I struggle to keep my reason when I remember this day.  I have held fast to my convictions that we are all humans and are created to love and be loved. We are not created to destroy.  As my spiritual father always said, "We forge on."  So I must move on. In grief, for this really is what I feel, the process is slow, and sometimes goes on and on and on.  I move forward in love.

Thursday, September 9, 2010

Distraction

Distraction allows the mind to wander away and lose focus.  Sometimes distraction aids me if I am too focused on something not useful.  In college, I would take a walk to clear my head and then I was able to write.  On the other hand, distractions can kill us.  If we are texting or talking on the phone while driving, someone could get badly hurt or worse. I worked with women who spent time in federal prisons some of whom served time for fraud.  What amazed me about these women was how they would distract me from what they did not want me to see.  Whenever I felt like I was being hypnotized, I knew something was going on.  I did not always know what, but I knew I had to keep my eyes wide open.  Life is a lot like working with fraud artists. We don't get that privilege in the real world of knowing who the fraud artists are. We have to live our lives, keep our eyes open, and hope we are looking in the right direction. 

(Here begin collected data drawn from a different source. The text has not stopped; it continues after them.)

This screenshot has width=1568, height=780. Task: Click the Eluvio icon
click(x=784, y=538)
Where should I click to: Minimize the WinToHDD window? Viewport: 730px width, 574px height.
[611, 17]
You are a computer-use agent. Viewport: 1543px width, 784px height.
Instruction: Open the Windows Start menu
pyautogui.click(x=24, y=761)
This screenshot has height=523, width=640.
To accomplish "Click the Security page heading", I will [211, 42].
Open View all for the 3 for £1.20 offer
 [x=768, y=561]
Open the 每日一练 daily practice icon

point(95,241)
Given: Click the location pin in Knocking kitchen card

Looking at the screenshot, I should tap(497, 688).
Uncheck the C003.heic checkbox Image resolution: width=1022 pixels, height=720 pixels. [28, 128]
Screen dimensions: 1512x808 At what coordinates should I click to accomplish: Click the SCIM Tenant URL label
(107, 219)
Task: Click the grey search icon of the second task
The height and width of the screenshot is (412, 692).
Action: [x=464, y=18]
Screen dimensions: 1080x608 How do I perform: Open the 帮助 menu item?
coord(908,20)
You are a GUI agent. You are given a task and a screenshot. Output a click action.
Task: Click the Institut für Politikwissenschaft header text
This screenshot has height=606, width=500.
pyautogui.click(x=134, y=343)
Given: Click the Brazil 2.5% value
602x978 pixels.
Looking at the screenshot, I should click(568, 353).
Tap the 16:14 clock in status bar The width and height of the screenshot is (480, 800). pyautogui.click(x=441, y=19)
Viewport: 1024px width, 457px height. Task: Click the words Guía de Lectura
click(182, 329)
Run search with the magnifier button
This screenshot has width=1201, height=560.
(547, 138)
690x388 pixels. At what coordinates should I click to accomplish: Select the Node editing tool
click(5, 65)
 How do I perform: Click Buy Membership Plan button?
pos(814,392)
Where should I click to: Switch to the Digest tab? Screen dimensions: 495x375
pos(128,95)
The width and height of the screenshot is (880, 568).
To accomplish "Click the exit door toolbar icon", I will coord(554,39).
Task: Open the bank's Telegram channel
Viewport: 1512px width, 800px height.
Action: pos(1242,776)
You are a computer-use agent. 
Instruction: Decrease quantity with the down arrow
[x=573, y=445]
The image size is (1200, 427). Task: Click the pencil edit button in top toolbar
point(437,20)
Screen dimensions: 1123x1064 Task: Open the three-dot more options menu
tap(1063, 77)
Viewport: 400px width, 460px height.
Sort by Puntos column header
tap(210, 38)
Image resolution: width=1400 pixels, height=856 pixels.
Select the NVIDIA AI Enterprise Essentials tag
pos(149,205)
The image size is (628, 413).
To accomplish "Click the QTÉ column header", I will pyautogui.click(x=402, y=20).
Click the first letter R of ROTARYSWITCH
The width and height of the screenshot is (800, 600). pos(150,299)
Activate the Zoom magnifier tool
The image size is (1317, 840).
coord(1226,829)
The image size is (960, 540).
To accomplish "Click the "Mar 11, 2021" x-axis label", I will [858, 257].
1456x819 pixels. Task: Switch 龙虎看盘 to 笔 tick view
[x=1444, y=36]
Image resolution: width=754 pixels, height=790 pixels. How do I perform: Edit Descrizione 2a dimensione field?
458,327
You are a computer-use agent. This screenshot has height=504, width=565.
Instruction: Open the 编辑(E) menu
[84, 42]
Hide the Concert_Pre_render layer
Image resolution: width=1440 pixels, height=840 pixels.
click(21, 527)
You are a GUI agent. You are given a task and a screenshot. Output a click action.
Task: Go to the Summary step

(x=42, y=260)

Wednesday, September 8, 2010

The Garden

As an image, the garden is quite powerful. The garden is a place of rest, of fruit, joy, peace accomplishment, desire, love. We go to our gardens to feel whole, to entertain and connect. If you garden, you know the joy of sticking your hands in the dirt or pulling weeds so good plants can grow. Biblically, we begin in a garden where all things are as they should be, and then we mess it up but good. I think we as humans long for the garden. I think the garden we long for looks different to different people. We long for perfection and wholeness of heart, mind, body and soul.

In Spring, I am amazed that the buds when they first appear hold all the information they need to become what they are. How is it that we do not have this internal knowledge, or do we? Are we just born into a fallen or mixed up world and so no longer are able to hear the natural call to the garden?

When I look around, I see people looking for their own gardens and I wonder what their garden is all about. I wonder what they see as beautiful and perfect. I wonder what their desires are drawing them. I wonder all these things about myself. Maybe I need to edit my image of the garden, and pull out the weeds that just do not belong there so that truth, beauty and love might grow.